雌激素缺乏导致的骨质疏松发病过程中骨髓间充质干细胞FasL表达降低对CD4+T淋巴细胞凋亡的影响

 目的：研究雌激素在骨质疏松发病过程中导致骨髓间充质干细胞（BMMSCs）Fas配体（FasL）表达降低对CD4+T淋巴细胞凋亡的作用。方法：选用8周龄健康雌性小鼠行双侧卵巢切除术(OVX)，建立绝经后骨质疏松模型。选用同一批次周龄相同、体重相近的健康小鼠行双侧卵巢附近脂肪组织部分切除，建立假手术组（sham），Micro-CT确定模型成功建立。流式细胞术对BMMSCs行表型鉴定，将OVX组、sham组和sham+雌激素刺激组BMMSCs与激活的T淋巴细胞共培养，以Annexin V/7-AAD/CD4流式细胞仪计数3组共培养体系中CD4+T淋巴细胞的凋亡差异，用实时荧光定量PCR和Western blotting检测OVX组、sham组及不同浓度雌激素刺激BMMSCs后FasL的表达情况。结果：流式检测显示sham+雌激素刺激组CD4+T淋巴细胞凋亡程度大于sham组(P<0.05)，sham组CD4+T淋巴细胞凋亡程度大于OVX组(P<0.05)，实时荧光定量PCR及Western blotting显示OVX组FasL mRNA及蛋白水平表达都较sham组低。在一定范围内不同浓度雌激素刺激下的sham组BMMSCs中FasL mRNA及蛋白表达与雌激素浓度呈梯度上升。结论：雌激素能够调控BMMSCs中FasL的表达，雌激素调控BMMSCs表达FasL能够影响CD4+T淋巴细胞凋亡的改变,这可能与绝经后骨质疏松发病相关。
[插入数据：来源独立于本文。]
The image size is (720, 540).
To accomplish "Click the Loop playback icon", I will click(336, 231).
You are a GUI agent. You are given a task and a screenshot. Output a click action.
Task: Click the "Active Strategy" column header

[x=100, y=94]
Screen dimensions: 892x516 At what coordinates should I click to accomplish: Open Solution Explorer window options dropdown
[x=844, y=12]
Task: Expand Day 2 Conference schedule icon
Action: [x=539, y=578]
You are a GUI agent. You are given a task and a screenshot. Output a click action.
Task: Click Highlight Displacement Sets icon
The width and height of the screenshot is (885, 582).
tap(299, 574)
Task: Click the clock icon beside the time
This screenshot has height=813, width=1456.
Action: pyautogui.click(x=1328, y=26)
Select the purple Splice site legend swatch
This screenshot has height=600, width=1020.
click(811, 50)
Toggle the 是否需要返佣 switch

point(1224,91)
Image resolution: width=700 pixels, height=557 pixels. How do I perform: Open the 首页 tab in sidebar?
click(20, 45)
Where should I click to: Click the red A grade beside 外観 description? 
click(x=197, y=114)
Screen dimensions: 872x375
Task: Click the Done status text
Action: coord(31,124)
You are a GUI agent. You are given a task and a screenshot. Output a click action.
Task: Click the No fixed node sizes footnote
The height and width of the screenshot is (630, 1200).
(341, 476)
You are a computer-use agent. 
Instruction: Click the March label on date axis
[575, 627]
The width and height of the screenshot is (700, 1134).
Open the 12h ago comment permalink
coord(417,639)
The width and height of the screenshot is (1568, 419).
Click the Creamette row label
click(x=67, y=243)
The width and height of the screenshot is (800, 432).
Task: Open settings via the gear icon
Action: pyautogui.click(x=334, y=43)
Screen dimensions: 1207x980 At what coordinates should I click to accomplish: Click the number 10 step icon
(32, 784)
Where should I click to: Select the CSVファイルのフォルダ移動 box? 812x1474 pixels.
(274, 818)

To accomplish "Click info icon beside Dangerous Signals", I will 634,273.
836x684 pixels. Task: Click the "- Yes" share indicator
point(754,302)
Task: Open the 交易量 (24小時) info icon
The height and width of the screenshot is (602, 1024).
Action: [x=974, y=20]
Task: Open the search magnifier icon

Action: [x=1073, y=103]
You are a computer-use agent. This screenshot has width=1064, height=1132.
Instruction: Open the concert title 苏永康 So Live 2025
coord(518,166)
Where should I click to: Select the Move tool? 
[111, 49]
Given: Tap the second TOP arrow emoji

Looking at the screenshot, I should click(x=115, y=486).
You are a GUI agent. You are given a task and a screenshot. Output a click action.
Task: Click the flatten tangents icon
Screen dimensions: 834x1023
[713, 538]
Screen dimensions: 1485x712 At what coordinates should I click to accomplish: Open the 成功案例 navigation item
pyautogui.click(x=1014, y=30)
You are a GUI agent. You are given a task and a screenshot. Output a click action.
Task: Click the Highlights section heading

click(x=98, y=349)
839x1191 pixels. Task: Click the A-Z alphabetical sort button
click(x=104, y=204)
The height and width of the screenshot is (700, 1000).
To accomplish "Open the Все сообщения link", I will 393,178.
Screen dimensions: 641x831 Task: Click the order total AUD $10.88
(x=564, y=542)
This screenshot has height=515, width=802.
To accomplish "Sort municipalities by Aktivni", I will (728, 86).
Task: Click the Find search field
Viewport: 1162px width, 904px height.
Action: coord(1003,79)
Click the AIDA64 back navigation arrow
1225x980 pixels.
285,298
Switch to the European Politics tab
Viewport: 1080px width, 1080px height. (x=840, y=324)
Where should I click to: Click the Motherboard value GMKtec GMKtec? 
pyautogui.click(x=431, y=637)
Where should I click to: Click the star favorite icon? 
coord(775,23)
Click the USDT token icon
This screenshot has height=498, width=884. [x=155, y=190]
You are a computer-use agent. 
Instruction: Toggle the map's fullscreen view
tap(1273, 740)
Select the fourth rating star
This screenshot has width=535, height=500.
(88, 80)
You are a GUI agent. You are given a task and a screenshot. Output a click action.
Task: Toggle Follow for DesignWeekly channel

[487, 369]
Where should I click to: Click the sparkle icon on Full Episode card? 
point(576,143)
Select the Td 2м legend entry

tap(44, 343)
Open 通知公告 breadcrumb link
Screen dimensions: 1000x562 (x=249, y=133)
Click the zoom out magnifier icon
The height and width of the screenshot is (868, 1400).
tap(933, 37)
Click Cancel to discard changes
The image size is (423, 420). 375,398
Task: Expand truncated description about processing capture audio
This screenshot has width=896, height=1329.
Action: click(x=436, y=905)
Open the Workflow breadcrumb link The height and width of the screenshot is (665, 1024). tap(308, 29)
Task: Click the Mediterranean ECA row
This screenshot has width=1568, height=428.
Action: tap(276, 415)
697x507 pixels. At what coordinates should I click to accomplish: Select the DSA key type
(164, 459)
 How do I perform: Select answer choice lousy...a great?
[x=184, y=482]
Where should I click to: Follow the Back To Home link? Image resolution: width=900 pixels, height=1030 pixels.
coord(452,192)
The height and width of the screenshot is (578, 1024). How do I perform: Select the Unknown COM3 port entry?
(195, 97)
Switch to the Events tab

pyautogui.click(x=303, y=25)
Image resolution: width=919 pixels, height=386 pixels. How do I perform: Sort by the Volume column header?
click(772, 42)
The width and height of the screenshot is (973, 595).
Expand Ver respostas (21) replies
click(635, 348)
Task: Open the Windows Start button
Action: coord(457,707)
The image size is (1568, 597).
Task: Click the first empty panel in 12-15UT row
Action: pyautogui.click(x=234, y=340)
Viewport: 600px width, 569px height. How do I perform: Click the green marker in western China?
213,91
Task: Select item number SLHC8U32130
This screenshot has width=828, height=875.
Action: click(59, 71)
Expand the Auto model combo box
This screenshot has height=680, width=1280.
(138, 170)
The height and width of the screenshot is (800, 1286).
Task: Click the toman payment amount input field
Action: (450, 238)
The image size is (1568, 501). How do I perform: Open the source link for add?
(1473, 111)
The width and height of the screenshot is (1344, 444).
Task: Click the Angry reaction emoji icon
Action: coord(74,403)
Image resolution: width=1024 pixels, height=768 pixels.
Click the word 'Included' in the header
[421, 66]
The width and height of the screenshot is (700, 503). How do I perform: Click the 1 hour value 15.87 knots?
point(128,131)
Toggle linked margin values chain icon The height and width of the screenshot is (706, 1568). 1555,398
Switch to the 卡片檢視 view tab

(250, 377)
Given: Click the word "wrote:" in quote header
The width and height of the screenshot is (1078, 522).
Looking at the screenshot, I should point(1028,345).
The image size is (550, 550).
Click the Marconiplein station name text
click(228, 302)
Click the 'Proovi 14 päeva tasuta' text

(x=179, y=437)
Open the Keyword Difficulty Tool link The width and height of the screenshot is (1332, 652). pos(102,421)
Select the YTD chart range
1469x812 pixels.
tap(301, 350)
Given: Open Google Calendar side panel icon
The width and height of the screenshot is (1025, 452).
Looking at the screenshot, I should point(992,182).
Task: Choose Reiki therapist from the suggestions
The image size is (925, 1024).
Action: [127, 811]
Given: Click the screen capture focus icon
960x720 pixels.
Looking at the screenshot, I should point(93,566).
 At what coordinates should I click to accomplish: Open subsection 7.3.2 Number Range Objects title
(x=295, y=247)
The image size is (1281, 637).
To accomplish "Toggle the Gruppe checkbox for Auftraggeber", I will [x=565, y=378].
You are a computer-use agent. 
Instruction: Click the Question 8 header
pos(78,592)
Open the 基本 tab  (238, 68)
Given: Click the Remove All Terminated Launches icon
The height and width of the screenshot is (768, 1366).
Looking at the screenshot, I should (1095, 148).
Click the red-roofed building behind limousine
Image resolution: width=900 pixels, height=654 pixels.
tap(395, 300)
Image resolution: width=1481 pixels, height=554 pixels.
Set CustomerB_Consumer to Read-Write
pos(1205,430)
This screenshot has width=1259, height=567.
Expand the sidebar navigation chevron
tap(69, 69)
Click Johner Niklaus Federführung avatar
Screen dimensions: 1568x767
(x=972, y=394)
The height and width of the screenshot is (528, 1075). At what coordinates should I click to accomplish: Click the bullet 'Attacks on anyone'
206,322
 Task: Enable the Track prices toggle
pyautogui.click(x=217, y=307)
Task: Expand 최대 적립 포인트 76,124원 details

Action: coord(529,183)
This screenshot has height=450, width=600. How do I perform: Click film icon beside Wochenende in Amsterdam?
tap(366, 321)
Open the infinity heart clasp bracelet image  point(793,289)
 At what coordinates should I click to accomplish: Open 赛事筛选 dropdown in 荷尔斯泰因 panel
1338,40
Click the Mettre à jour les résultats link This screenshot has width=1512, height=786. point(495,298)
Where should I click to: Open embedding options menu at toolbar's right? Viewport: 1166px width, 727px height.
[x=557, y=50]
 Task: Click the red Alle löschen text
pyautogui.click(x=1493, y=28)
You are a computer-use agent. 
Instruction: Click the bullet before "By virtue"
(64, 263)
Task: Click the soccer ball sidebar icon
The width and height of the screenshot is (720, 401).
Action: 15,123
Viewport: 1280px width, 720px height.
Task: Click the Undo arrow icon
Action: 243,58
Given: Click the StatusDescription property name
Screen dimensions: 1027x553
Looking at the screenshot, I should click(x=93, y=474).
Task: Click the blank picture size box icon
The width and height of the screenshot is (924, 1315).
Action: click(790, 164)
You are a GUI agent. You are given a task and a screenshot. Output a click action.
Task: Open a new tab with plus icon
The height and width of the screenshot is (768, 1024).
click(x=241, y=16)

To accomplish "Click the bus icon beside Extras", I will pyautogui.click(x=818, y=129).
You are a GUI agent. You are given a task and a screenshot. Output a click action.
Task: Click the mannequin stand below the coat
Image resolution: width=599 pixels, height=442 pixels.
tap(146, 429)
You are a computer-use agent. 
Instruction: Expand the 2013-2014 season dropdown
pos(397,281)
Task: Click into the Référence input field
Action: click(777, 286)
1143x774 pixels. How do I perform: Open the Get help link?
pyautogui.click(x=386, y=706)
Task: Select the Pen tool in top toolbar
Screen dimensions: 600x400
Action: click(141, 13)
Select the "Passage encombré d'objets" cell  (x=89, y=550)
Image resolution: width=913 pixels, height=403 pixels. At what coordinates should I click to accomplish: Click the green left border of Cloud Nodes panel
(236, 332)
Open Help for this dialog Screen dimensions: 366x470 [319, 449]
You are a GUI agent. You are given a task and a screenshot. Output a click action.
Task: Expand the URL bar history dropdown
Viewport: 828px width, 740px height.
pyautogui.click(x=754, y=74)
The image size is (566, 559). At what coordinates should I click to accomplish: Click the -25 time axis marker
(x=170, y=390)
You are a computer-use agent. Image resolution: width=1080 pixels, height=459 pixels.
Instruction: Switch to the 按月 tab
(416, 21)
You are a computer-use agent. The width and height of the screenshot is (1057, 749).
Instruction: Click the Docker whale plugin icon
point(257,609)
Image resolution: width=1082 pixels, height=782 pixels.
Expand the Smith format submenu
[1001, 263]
Effect of FasL expression in bone marrow mesenchymal stem cells on CD4+ T-lymphocyte apoptosis during estrogen deficiency-induced osteoporosis

AIM：To investigate the effect of FasL expression in bone marrow mesenchymal stem cells (BMMSCs) on CD4+ T-lymphocyte apoptosis  during osteoporosis (OP) under the condition of estrogen deficiency. METHODS：An animal model of OP was established by ovariectomy (OVX, bilateral ovarian resection) in 8-week-old healthy female mice. T-lymphocytes were divided into OVX group, sham group and estradiol-stimulated group, and co-cultured with the BMMSCs from the mice. The comparison of CD4+ T-lymphocyte apoptosis among the 3 groups was performed. The level of FasL expression was detected by Western blotting and real-time PCR. RESULTS：The apoptosis of CD4+ T-lymphocytes was significantly higher in sham group than that in OVX group. The expression of FasL at mRNA and protein levels was lower in OVX group than that in sham group, and was increased by estrogen in a concentration-dependent manner. CONCLUSION：Expression of FasL is regulated by estrogen in BMMSCs. The change of FasL affects apoptosis of CD4+ T-lymphocytes, which may be an important mechanism in the pathogenesis of postmenopausal osteoporosis.